George Psalmanaazaar, colui che – prima e più di Chiang Kai-sheck – nella storia planetaria è sicuramente il più famoso “abitante di Formosa”, non aveva nemmeno i tratti da orientale. Malgrado ciò, causò un malessere diffuso, in Inghilterra, la scoperta che non fosse neppure formosano.
Andando con ordine: nel 1703 approdò a Londra un uomo con un passaporto giapponese (poi riscontrato falso). Disse di chiamarsi Psalmanaazaar e di essere fuggito dall’isola di Formosa (l’odierna Taiwan), dove, in quanto cristiano, era perseguitato. La “Società per la Propaganda del Vangelo” lo avvicinò, e chiese la sua collaborazione per tradurre il Nuovo Testamento in formosano. La grande isola all’epoca, era pressoché sconosciuta, e nulla si sapeva dei suoi costumi, della sua cultura. L’uomo aderì con entusiasmo alla richiesta. Dettò un vocabolario, rilesse, corresse in bozze. I Vangeli, resi in lingua e in caratteri “locali” di scrittura, furono stampati in migliaia di copie, per essere distribuiti ai missionari in partenza per l’Oriente. Ancora oggi quei volumi ci appaiono tanto preziosi, quanto Fantastici.
Comunque, incoraggiato dai risultati, il rifugiato pubblicò nel 1704 un dettagliato “Ragguaglio” sul suo luogo di nascita (An Historical and Geographical Description of Formosa), arricchito di rocambolesche avventure personali e illustrato da “several cuts”.
L’isola, a suo dire, era abitata dai Cannibali, che adoravano un orribile demonio.
Solo nel 1728 George Psalmanaazaar si decise a confessare che non era mai stato a Formosa, non era originario di quelle terre, non sapeva com’era fatta l’isola, non conosceva neanche una parola autentica di quella che avrebbe dovuto essere la sua lingua natale. Aveva inventato tutto, ma adesso si era ravveduto, grazie a una lettura edificante sulla “vita devota”.

### Cosa si chiede
- 1) Trascrivi dal testo su Psalmanaazaar il passo che va da "Comunque, incoraggiato dai" fino a "un orribile demonio." incluso.
- 2) Rispondi a queste domande sul testo su Psalmanaazaar:
(a) In che anno l'uomo arrivò a Londra?
(b) Secondo lui, da chi era abitata l'isola?
(c) In che anno confessò di non essere mai stato a Formosa?
- 3) Prosegui il testo su Psalmanaazaar dopo l'ultima frase.

### Estratti dei dati
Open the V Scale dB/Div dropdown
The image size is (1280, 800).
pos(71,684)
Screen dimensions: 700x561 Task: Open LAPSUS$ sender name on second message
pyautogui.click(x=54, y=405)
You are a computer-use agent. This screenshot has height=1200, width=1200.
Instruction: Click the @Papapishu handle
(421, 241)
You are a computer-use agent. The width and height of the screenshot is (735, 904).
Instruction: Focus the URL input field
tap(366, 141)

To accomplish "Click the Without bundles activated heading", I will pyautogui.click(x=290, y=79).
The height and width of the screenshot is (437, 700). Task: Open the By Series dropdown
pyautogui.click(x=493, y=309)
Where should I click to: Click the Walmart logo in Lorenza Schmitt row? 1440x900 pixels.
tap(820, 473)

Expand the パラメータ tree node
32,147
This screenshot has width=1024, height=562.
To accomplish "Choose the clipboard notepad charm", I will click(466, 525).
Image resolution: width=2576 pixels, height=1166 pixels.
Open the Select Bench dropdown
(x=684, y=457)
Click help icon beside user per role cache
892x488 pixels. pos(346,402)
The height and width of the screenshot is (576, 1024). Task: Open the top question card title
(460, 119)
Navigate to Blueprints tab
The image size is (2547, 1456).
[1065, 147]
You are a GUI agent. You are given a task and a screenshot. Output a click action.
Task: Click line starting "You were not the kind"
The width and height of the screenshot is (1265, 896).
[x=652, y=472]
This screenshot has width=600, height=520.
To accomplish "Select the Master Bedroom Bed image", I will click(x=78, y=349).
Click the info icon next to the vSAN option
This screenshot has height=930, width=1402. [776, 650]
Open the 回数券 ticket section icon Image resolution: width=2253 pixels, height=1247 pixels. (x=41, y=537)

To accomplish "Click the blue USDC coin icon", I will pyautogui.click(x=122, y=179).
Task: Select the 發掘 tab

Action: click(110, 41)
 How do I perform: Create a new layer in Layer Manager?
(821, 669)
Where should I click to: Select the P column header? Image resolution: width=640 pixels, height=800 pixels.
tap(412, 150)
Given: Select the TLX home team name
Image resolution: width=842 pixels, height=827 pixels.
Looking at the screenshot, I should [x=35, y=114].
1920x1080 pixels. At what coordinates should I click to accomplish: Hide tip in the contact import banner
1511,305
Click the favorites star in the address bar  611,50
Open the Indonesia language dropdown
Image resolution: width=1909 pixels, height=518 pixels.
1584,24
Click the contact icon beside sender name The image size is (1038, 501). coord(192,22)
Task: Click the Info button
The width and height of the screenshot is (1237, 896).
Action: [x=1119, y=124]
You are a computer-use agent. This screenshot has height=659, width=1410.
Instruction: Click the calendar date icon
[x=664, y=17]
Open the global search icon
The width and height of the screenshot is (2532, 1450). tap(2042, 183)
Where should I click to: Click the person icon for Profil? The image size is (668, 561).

### Risposte date
- 1)
Comunque, incoraggiato dai risultati, il rifugiato pubblicò nel 1704 un dettagliato “Ragguaglio” sul suo luogo di nascita (An Historical and Geographical Description of Formosa), arricchito di rocambolesche avventure personali e illustrato da “several cuts”.
L’isola, a suo dire, era abitata dai Cannibali, che adoravano un orribile demonio.

- 2)
(a) Nel 1703.
(b) Dai Cannibali, che adoravano un orribile demonio.
(c) Nel 1728.

- 3)
Resta il fatto, a suo disdoro, che pur di dar credito d’essere un selvaggio formosano, Psalmanaazaar s’era spinto al punto di fingersi cannibale. Anche in Inghilterra millantò d’aver conservato i gusti gastronomici che attribuiva ai suoi connazionali; per cui, “eccitato a mangiare la carne d’una donna impiccata, lo fece, senza alcuna ripugnanza”.
Swift, lo cita in Una Proposta ragionevole: “Psalmanazar, nativo dell’isola di Formosa, venuto di là a Londra circa vent’anni fa […] conversando raccontò al mio amico che nel suo Paese, quando qualche persona giovane veniva suppliziata, il carnefice vendeva il cadavere a persone altolocate come una primizia, e che ai suoi tempi il corpo di una grassa fanciulla di quindici anni, che era stata crocifissa per un tentativo di avvelenare l’imperatore, era stato venduto al primo ministro di S. M. Imperiale e ad altri grandi mandarini della corte, in quarti dalla forca, per quattrocento corone”.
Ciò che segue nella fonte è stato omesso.